Muhalefet ve besleme medyası iki yıldır toplumu ekonomik kriz tellallığıyla korkutarak iktidarı erken seçime zorluyor. Kriz tellallığı yetmeyince, salgında yeterli önlem alınmamasına ve aşının zamanında yapılmayacağına sarıldılar.
Son haftalarda buna organize suç örgütü liderinin iftiraları da eklendi ama sonuç yine değişmedi. Çünkü bütün bunlara rağmen, Türkiye yeni yatırımlara devam ediyor, ihracatta rekora koşuyor ve kalkınma rakamları gelişmiş ülkeleri bile geride bırakıyordu.
Bu durum doğal olarak kamuoyu yoklamalarına da yansıyor ve AK Parti ile CHP arasındaki oy farkı hâlâ 12-15 puan olarak sürüyordu
Bu tablo sadece içerideki muhalefetin değil dışarıdakilerin de ezberini bozuyordu. En başta ABD Başkanı Joe Biden ve ABD elitlerinin.
Onlar, bugüne kadar Başkan Erdoğan yönetimini devirmek için "darbe" dahil her şeyi yaptılar. Ancak başaramadılar. Şimdi yeniden kolları sıvayıp harekete geçtiler. Kimi ABD'de darbeci FETÖ'cülerle "demokrasi" derneği kuruyor, kimi mafyatik tipler üzerinden algı oluşturuyor, kimi de PKK ve DEAŞ gibi terör örgütleriyle ülke içini karıştırma hesabı yapıyor.

_Verilen bilgiler:_
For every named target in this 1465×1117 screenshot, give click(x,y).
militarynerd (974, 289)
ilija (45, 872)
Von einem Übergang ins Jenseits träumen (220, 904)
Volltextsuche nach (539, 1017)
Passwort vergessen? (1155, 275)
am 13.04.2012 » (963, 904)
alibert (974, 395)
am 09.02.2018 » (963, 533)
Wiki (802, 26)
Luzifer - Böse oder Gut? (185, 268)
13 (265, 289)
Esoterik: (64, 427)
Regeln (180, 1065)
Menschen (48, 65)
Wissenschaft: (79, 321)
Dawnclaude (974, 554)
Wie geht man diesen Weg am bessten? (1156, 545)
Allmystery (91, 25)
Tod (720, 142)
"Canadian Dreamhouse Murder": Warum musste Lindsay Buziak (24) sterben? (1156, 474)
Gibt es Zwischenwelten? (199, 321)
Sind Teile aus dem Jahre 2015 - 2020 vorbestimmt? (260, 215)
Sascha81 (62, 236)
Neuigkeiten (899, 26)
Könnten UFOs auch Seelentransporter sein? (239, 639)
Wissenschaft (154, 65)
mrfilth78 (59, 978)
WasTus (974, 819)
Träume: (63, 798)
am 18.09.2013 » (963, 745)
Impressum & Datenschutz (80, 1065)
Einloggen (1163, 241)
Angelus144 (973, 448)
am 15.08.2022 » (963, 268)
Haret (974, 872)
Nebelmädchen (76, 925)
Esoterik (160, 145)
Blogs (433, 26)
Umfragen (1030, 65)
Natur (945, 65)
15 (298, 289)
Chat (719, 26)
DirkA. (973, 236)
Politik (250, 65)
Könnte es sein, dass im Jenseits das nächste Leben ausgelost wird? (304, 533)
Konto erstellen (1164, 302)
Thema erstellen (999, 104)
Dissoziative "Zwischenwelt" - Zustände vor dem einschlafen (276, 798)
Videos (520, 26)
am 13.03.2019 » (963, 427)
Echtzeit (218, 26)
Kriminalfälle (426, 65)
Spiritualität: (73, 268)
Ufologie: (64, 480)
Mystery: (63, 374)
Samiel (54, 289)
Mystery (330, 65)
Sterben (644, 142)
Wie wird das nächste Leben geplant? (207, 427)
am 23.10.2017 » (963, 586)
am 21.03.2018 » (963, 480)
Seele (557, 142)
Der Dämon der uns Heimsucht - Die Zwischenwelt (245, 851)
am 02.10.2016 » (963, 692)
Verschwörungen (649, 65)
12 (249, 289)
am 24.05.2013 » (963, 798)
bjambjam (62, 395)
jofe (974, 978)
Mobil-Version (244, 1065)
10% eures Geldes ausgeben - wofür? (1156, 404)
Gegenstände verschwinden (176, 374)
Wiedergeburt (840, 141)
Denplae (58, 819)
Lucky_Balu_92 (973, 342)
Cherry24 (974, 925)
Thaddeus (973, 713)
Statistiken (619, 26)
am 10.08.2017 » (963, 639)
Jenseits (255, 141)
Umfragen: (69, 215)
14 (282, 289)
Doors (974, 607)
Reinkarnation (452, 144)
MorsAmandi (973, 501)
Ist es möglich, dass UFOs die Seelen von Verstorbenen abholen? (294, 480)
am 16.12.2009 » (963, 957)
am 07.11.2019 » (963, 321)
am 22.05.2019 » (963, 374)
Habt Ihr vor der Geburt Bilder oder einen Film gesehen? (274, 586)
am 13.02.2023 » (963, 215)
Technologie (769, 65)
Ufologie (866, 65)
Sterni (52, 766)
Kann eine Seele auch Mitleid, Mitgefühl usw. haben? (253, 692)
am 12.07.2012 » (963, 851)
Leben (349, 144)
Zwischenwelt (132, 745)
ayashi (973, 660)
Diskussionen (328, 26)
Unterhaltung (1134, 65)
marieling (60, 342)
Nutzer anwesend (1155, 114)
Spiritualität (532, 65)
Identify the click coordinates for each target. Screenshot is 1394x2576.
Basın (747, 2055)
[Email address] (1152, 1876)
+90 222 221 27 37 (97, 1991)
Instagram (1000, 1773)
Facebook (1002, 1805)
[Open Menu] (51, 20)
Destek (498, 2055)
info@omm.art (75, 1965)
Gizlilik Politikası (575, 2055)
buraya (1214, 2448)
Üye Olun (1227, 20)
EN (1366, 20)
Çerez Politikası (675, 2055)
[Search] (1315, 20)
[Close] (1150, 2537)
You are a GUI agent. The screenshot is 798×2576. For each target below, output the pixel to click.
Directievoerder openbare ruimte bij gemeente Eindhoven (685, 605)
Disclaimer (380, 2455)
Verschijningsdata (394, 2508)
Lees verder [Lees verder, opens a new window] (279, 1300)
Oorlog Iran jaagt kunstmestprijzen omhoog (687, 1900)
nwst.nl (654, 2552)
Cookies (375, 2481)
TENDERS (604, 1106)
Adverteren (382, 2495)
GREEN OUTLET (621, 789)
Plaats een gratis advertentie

_Görev gereksinimleri:_
- a) Belge metnine göre "sonuç yine değişmedi" ifadesinin gerekçesini bir ile üç cümle arasında açıklayın.
- b) Türkiye'deki siyasi tablo üzerine yazılmış belge metnini kaldığı yerden devam ettirin.
Kayıtların bu işle hiçbir ilgisi yok.

_Cevaplar aşağıda:_
- a) Çünkü bütün bunlara rağmen Türkiye yeni yatırımlara devam ediyor ve ihracatta rekora koşuyordu. Kalkınma rakamları da gelişmiş ülkeleri bile geride bırakıyordu.

- b)
Herhalde bütün bunlardan da umutlarını kestiler ki, şimdi Pensilvanya'nın merkezinde olduğu kirli bir yöntemi devreye sokma hazırlığındalar.
İlk duyduğumda inanamadım. Biliyorsunuz, FETÖ Türkiye'nin son 40 yılında devletin kılcal damarlarına kadar girdiği için, olup bitenlere hâkim bir yapıydı. Bu yüzden de planladığı 17-25 Aralık ve 15 Temmuz darbe girişimleri başarısız olunca, önemli üst düzey FETÖ'cülerin büyük çoğunluğu yakalanmadan yurtdışına kaçtı.
Şimdi bu kaçak FETÖ'cülerden 50'sinin Türkiye'ye dönüp teslim olacağı söyleniyor. "Öyle şey olur mu?" dediğinizi duyar gibiyim. Ama karşımızda dünyanın en şeytani örgütü, o örgütü kullanan karanlık bir yapı varsa, her şey mümkün. İkisi de Türkiye'nin kaosa sürüklenmesi için her şeyi yapar.
Tabii olayın asıl planlayıcısı ise FETÖ'yü de kullanan o karanlık yapı... Bu yüzden Rus muhalif Aleksey Navalny örneği veriliyor. Denilen şu: FETÖ'nün önde gelen 50 ismi Türkiye'ye gönderilecek, adamlar tutuklanacak ve ülkede kaosun fitili ateşlenecek. Böylece bir yandan ABD ve AB devrede olacak, gelen FETÖ'cülerin "insan hakları" gerekçe gösterilip Türkiye'ye yüklenilecek, diğer yandan örgütte cezaevindeki yandaşlarına "sizi unutmadık" mesajı verilecek.
Benzer bir yaklaşımı Rus muhalif Navalny ile de denediler. O günlerde Prof. Dr. Hasan Köni, şöyle bir değerlendirme yapmıştı:
"Şu anda ABD'deki yeni yönetim, Rusya ile insan hakları konusunda ve Karadeniz'deki alanlarda mücadele edecek. Silahlanma yarışlarından sonra en pahalı olan şey bu. Böylece Rusların bu konulara odaklanması gerekecek."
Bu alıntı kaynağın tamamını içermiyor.